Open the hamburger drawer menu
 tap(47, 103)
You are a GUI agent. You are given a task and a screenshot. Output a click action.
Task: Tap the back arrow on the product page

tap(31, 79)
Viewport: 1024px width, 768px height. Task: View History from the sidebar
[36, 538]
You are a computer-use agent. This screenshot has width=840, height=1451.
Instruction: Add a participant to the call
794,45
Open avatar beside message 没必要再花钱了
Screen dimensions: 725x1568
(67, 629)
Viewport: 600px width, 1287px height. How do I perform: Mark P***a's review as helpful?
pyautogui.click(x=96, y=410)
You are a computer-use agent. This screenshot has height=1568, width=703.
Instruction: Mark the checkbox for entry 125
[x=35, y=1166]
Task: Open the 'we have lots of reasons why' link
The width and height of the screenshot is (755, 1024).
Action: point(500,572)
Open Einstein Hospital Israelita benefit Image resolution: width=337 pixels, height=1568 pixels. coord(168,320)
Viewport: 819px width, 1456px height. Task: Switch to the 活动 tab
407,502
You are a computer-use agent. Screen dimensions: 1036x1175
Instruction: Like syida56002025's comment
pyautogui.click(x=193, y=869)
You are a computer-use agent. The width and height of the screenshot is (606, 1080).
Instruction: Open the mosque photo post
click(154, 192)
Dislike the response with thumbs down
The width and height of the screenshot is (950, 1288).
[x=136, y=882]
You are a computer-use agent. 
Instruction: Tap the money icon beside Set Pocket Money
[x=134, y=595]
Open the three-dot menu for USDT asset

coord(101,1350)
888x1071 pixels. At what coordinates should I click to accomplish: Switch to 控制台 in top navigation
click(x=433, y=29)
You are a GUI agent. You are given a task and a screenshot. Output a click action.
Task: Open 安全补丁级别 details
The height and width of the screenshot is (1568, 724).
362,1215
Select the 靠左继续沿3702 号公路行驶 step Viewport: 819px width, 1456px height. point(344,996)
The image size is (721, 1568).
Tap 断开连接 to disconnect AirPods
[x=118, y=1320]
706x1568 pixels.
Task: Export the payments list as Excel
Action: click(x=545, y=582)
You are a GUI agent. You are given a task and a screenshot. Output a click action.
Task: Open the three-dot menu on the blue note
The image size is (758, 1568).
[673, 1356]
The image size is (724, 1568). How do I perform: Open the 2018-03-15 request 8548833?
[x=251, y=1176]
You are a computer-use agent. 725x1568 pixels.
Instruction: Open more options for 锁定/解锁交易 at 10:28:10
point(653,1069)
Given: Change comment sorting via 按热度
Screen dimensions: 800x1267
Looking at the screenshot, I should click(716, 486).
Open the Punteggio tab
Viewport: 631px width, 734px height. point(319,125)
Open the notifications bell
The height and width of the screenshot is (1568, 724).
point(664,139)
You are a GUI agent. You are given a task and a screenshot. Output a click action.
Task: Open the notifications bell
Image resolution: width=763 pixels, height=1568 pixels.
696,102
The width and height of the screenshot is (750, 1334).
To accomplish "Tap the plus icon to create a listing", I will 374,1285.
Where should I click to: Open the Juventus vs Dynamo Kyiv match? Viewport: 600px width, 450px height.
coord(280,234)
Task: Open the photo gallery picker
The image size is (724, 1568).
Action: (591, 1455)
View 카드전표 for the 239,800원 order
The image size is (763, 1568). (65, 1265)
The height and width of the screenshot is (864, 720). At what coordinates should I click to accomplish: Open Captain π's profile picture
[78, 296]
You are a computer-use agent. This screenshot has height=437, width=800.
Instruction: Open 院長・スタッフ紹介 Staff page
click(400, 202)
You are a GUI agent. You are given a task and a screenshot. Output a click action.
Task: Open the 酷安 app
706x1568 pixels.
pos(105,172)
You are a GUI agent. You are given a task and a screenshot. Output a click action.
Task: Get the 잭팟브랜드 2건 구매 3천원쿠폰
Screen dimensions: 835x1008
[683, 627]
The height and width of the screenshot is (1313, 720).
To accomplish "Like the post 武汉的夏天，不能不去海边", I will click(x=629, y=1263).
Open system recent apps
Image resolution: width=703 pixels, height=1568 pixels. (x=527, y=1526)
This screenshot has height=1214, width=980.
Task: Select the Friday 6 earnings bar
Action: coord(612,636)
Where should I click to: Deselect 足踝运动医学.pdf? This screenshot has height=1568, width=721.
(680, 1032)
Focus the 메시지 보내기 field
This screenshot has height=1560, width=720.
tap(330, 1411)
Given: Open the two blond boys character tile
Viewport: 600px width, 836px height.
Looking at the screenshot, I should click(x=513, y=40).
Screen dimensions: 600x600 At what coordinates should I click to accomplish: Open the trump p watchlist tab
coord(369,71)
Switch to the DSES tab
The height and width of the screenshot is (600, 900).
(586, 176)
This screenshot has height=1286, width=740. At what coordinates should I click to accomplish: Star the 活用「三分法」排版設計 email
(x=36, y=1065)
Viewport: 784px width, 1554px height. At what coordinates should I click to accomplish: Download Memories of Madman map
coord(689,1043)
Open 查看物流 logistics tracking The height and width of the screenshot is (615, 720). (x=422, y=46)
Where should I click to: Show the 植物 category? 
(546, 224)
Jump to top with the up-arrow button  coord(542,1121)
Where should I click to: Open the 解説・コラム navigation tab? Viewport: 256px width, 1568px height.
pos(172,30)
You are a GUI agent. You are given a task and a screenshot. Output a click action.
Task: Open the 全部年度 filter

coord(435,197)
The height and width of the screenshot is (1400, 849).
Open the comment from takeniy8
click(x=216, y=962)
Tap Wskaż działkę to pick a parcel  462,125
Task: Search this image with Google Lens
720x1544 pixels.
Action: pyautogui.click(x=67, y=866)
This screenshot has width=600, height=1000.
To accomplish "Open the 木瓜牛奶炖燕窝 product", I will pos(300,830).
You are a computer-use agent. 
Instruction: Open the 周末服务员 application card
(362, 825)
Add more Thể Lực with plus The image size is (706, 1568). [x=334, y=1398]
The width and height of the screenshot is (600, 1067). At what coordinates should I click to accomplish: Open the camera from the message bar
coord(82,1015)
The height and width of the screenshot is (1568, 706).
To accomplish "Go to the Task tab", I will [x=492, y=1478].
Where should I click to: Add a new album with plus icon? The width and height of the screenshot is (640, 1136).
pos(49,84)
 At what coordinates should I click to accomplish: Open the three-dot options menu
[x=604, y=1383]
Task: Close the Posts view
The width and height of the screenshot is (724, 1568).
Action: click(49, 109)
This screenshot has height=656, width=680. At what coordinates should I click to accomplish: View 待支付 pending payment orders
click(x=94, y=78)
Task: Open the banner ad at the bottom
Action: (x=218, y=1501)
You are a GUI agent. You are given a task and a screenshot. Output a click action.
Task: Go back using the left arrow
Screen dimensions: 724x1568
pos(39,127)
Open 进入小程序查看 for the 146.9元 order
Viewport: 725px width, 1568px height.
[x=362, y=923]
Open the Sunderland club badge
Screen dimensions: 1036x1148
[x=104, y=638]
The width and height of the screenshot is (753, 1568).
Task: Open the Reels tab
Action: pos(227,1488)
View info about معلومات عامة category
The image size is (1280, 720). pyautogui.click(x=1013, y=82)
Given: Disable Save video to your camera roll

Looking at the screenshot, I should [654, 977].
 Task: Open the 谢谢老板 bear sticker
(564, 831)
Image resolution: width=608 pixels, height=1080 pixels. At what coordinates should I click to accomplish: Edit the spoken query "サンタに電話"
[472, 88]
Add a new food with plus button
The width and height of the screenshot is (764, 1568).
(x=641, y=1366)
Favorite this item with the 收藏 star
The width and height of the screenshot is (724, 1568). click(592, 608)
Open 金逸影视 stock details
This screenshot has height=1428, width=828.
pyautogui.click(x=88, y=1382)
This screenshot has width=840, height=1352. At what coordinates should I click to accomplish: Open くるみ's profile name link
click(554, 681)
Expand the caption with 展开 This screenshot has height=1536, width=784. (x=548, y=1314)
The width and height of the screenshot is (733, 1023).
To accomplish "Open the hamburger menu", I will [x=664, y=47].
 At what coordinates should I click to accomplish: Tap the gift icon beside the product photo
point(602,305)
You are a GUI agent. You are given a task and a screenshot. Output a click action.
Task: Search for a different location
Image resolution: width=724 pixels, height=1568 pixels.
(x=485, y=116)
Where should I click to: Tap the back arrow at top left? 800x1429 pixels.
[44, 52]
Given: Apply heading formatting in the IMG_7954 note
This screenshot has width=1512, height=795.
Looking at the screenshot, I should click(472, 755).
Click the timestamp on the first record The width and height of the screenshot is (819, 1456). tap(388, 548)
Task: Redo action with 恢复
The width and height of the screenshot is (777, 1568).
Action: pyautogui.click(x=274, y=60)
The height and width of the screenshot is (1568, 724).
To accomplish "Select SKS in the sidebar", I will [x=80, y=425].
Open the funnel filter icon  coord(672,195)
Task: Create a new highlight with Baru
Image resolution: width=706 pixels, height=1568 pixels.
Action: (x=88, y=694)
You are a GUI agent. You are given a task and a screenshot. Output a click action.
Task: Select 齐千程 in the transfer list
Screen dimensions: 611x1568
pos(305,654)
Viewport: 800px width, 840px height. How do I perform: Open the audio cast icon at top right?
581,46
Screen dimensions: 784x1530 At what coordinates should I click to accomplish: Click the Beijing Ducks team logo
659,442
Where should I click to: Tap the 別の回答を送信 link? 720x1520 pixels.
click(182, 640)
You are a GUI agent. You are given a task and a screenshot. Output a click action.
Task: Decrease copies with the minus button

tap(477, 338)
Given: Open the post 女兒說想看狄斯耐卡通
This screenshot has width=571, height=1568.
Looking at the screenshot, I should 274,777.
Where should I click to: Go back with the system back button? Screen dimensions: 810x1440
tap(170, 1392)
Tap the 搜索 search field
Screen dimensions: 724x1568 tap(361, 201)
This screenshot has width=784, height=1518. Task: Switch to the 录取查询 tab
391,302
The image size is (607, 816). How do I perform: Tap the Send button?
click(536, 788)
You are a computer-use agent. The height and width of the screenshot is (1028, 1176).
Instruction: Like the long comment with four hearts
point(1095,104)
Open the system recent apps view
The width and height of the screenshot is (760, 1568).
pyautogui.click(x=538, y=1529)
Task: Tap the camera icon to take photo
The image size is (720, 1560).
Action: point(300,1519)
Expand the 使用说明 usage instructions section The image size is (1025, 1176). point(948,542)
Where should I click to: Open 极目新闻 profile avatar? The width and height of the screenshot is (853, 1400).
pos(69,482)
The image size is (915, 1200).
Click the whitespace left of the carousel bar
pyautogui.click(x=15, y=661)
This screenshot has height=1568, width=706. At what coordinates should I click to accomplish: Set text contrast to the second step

# # # # #

* _What the task asks_
Repeat the items above, copied character for character, from the line containing "three-dot options menu" up to and including the line containing "Action: click(49, 109)".

* _The reply_
 At what coordinates should I click to accomplish: Open the three-dot options menu
[x=604, y=1383]
Task: Close the Posts view
The width and height of the screenshot is (724, 1568).
Action: click(49, 109)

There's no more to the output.